[Stored items from a collection]
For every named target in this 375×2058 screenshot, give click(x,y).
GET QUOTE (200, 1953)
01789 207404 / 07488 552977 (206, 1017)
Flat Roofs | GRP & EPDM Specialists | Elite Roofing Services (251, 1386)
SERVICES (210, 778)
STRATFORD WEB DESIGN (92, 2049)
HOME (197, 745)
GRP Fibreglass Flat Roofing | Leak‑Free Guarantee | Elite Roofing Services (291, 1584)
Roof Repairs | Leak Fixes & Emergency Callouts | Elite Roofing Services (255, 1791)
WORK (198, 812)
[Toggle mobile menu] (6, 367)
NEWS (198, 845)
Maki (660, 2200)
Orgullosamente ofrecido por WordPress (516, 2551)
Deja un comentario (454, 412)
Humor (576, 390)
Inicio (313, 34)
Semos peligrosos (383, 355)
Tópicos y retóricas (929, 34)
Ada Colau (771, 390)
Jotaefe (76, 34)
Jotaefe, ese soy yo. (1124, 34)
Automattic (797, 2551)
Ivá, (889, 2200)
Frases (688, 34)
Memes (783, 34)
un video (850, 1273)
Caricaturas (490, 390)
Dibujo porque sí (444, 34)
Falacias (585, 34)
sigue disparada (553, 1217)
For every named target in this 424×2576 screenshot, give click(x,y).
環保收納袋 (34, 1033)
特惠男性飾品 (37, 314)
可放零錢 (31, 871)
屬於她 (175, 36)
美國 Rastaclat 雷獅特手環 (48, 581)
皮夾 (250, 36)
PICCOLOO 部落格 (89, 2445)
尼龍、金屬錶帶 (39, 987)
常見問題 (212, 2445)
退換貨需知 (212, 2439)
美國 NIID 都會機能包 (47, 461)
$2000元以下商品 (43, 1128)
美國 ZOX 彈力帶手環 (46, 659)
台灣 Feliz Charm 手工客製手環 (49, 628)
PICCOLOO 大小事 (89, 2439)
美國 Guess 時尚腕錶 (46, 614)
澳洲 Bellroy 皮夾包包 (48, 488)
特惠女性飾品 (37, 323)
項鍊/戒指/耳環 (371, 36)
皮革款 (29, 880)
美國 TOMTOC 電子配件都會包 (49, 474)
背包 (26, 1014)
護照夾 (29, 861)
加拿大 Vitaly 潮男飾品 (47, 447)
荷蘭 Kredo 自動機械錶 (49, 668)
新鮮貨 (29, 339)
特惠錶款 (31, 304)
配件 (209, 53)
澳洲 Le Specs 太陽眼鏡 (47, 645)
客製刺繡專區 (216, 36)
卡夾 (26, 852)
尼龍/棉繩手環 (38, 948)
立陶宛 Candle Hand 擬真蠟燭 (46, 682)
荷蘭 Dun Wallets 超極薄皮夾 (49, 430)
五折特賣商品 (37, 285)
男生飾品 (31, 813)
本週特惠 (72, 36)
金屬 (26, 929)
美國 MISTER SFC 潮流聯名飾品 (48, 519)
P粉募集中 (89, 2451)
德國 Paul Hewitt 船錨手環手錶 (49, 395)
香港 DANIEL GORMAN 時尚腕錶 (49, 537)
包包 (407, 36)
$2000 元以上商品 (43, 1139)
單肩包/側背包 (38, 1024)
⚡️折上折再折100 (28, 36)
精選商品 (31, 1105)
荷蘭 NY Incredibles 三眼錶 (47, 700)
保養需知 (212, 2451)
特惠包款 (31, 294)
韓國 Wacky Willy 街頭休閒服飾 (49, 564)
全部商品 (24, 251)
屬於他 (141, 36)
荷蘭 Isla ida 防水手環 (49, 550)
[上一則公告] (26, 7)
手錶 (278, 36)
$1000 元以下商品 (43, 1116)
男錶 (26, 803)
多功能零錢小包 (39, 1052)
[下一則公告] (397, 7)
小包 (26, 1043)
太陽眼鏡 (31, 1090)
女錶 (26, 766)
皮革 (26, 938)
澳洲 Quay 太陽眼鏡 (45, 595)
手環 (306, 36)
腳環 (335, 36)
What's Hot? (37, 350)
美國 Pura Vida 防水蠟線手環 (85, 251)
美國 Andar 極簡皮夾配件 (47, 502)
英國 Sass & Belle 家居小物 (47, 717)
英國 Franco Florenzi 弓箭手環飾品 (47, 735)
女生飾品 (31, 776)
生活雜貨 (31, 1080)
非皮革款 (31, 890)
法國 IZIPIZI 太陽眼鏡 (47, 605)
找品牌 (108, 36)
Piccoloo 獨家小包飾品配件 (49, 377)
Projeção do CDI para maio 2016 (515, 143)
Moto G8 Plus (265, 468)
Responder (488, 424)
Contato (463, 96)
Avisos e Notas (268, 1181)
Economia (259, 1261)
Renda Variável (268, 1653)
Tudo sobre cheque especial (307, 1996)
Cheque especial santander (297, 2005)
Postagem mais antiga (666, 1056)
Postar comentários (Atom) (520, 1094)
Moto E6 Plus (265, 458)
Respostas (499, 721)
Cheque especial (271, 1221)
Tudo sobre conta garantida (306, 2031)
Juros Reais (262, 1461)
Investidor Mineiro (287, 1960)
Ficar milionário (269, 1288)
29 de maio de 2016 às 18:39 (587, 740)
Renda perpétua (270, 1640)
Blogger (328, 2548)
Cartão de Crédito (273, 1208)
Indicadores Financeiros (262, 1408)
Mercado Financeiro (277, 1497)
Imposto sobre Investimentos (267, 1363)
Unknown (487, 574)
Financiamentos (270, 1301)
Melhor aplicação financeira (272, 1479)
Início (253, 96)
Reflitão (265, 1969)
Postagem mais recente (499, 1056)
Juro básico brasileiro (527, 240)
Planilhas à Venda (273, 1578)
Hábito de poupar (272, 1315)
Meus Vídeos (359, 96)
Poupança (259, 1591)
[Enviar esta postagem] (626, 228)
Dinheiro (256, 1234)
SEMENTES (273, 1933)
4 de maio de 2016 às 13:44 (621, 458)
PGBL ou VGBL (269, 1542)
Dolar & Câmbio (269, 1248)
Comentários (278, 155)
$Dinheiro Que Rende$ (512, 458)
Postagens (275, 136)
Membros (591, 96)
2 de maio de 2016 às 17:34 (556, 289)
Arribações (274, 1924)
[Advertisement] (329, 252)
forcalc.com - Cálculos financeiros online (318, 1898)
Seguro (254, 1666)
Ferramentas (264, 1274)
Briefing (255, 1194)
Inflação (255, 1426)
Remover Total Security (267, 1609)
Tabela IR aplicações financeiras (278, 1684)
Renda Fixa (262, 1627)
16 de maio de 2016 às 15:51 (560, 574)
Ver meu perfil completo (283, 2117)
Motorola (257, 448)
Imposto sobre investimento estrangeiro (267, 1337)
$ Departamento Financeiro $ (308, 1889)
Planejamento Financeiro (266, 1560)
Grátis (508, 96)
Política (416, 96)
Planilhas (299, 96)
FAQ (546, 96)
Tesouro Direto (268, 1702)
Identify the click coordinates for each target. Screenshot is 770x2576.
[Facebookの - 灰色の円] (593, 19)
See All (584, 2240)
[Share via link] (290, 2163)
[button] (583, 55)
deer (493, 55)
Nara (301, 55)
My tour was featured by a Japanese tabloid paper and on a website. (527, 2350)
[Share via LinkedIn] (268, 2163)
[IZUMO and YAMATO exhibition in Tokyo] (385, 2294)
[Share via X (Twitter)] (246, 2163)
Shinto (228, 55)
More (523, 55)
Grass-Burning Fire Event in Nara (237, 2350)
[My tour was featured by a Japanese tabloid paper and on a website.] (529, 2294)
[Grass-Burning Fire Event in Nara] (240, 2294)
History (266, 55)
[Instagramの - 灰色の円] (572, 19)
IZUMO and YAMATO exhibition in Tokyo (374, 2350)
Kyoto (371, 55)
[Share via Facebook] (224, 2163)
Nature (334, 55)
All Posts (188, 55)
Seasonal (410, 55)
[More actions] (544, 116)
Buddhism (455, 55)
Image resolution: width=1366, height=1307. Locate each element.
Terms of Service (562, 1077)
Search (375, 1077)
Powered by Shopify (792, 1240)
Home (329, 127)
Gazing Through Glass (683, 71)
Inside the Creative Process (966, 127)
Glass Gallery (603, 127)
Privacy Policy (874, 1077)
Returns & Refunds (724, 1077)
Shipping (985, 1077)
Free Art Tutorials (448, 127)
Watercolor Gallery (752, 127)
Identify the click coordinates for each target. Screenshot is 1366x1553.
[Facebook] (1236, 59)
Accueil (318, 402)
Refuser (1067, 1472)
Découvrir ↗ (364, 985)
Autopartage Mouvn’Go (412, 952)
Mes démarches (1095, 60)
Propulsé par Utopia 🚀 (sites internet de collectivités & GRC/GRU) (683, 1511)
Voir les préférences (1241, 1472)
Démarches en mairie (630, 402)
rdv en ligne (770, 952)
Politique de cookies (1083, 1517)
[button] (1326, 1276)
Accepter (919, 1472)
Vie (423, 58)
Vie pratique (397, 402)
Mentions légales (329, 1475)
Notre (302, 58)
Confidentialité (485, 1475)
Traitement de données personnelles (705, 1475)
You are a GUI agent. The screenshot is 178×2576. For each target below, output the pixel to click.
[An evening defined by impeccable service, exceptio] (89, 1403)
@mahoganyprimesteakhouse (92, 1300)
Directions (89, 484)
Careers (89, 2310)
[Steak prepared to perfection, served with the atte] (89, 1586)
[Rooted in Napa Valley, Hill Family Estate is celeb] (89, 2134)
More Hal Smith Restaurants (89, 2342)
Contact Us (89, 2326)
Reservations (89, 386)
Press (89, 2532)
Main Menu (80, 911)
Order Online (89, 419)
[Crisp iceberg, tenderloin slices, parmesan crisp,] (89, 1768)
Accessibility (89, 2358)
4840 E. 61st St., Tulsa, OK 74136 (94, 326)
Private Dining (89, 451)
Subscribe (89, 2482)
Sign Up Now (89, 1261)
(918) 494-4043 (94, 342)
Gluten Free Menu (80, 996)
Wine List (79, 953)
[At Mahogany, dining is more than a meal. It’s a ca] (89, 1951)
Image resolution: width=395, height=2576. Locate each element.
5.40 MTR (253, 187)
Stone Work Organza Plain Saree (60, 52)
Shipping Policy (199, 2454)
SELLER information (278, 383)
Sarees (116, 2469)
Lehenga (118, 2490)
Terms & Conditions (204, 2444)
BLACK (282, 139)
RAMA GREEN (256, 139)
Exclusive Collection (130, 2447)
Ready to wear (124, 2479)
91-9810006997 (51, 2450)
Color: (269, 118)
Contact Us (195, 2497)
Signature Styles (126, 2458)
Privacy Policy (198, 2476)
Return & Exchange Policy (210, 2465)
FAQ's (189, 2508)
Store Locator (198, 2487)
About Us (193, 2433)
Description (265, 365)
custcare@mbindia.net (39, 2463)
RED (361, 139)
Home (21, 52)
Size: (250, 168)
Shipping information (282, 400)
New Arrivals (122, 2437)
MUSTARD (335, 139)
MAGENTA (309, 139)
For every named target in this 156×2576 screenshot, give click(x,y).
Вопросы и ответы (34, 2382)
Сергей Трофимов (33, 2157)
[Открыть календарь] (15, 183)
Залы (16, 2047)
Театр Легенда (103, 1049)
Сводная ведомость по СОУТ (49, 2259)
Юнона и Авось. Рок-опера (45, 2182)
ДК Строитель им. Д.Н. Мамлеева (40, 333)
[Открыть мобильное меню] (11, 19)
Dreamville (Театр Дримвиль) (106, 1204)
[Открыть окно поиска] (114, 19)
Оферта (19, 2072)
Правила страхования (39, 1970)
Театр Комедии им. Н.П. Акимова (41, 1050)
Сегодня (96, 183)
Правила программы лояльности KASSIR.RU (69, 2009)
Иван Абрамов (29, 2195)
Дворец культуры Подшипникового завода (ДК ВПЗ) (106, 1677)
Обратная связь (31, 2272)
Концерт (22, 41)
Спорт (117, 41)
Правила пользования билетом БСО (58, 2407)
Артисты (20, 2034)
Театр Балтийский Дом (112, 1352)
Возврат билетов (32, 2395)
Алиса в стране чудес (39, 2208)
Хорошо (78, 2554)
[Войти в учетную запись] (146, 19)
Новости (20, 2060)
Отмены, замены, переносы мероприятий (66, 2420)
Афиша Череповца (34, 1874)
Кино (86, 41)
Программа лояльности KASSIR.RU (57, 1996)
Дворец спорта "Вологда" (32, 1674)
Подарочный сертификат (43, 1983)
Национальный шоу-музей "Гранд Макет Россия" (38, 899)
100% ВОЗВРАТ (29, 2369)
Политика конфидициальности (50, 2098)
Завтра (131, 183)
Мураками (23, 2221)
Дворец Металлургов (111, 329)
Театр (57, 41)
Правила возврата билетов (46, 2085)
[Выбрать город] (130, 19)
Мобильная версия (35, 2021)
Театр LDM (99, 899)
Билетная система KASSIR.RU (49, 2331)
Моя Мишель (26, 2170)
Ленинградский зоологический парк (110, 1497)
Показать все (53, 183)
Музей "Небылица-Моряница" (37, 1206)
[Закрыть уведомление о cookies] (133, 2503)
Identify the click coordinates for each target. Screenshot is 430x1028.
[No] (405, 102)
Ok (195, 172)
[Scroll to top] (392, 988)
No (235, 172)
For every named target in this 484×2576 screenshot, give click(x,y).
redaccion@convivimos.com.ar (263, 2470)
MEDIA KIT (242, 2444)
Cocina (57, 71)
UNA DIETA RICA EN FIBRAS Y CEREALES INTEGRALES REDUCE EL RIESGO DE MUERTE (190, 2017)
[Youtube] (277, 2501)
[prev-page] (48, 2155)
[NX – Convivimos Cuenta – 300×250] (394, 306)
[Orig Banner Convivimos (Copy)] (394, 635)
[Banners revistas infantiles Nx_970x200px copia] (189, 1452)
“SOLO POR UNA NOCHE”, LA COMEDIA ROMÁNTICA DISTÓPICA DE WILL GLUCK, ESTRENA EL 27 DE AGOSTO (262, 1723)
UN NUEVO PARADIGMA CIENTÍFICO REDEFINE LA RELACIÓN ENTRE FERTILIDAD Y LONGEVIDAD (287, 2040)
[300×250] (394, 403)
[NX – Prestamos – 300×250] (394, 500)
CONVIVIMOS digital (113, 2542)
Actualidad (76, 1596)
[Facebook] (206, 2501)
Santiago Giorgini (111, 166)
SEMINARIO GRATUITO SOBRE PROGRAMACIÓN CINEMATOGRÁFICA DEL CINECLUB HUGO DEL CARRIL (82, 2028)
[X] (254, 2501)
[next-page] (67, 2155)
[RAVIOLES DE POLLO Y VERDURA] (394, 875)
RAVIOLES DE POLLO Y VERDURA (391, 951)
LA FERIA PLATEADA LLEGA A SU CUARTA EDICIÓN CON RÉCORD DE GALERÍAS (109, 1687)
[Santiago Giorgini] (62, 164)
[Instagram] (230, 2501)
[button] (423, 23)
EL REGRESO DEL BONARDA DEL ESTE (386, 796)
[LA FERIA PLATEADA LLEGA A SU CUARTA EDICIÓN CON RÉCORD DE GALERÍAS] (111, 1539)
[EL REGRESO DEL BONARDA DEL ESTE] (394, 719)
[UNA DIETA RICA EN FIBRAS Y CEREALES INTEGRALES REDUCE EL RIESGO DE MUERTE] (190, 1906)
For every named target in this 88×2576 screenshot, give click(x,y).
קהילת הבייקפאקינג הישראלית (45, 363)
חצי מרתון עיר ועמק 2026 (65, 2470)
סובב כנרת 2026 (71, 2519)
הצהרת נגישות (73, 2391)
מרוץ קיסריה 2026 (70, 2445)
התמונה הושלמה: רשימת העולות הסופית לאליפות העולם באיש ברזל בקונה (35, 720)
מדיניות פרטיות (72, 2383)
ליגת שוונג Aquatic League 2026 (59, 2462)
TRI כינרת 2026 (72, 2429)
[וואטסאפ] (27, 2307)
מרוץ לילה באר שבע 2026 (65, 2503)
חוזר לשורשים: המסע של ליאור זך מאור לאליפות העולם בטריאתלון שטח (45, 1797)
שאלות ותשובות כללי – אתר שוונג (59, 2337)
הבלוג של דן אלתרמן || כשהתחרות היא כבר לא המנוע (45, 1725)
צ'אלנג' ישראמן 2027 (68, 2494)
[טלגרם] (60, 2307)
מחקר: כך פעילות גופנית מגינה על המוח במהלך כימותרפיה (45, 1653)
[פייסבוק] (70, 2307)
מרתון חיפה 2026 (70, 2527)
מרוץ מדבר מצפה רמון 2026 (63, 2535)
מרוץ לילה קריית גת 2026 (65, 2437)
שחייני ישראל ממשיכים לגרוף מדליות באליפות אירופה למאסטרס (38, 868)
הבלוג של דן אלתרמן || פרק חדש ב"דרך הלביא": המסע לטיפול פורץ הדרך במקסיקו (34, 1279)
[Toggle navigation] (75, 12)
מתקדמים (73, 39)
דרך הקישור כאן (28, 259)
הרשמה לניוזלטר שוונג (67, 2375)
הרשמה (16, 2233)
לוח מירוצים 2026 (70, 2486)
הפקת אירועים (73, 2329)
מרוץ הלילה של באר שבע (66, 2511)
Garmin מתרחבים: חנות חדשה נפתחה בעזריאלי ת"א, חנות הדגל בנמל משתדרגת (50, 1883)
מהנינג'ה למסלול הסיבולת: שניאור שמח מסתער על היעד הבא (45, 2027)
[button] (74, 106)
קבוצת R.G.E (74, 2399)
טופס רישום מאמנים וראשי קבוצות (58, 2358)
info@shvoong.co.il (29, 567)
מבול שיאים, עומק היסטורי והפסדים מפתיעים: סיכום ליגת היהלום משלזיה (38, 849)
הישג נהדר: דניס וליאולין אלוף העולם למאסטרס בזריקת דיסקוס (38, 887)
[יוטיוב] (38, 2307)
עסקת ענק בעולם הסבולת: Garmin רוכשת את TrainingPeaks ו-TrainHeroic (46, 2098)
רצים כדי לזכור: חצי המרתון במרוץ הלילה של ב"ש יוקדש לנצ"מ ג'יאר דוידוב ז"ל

■ **WORK TO COMPLETE**: Please print, exactly and with nothing else, the lines from the first line of the entries through the line containing "Inicio (313, 34)".

■ **OUTPUT**:
For every named target in this 375×2058 screenshot, give click(x,y).
GET QUOTE (200, 1953)
01789 207404 / 07488 552977 (206, 1017)
Flat Roofs | GRP & EPDM Specialists | Elite Roofing Services (251, 1386)
SERVICES (210, 778)
STRATFORD WEB DESIGN (92, 2049)
HOME (197, 745)
GRP Fibreglass Flat Roofing | Leak‑Free Guarantee | Elite Roofing Services (291, 1584)
Roof Repairs | Leak Fixes & Emergency Callouts | Elite Roofing Services (255, 1791)
WORK (198, 812)
[Toggle mobile menu] (6, 367)
NEWS (198, 845)
Maki (660, 2200)
Orgullosamente ofrecido por WordPress (516, 2551)
Deja un comentario (454, 412)
Humor (576, 390)
Inicio (313, 34)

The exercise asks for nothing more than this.